### TASK:
In how many lines of the records does the string "computer" appear? State only the number.

### Data extracted from a collection:
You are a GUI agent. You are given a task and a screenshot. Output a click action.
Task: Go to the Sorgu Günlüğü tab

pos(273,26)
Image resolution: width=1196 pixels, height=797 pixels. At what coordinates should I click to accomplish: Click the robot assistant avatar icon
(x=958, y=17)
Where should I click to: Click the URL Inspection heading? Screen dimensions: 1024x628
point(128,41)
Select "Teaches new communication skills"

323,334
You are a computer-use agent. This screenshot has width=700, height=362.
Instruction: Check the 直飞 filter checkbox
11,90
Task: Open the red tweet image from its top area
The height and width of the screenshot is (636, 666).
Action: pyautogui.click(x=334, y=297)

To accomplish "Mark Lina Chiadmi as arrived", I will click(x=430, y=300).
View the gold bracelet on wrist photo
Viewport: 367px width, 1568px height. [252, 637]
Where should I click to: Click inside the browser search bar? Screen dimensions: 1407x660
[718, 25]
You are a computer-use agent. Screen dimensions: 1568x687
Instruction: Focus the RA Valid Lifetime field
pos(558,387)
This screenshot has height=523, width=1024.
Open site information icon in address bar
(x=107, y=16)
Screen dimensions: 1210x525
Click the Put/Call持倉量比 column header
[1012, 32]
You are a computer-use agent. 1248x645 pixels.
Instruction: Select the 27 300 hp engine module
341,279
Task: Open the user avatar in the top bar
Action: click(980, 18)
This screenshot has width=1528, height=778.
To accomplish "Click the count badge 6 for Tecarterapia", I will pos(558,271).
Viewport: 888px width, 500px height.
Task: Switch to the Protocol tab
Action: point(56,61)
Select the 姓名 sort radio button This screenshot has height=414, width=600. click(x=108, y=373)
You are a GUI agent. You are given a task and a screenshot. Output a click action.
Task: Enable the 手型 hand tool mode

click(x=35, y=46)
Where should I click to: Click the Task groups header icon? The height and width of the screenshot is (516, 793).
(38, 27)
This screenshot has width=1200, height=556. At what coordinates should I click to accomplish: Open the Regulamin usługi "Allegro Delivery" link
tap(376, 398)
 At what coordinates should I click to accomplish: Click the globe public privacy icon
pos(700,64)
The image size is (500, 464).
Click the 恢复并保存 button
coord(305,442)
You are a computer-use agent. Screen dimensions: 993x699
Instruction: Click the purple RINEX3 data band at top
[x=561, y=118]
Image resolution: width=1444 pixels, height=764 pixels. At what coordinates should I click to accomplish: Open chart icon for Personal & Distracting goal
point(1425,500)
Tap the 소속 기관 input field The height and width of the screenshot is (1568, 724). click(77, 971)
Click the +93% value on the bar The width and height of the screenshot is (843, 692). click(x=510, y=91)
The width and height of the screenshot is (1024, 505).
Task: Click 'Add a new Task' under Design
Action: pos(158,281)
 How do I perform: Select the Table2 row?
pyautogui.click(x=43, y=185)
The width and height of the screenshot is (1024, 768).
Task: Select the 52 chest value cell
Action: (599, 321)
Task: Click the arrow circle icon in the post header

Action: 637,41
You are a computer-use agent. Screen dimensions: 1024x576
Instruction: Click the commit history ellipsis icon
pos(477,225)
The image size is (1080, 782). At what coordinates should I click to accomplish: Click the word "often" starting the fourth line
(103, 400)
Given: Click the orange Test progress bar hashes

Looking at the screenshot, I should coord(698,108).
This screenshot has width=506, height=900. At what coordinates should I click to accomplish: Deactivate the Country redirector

### RESPONSE BOX:
5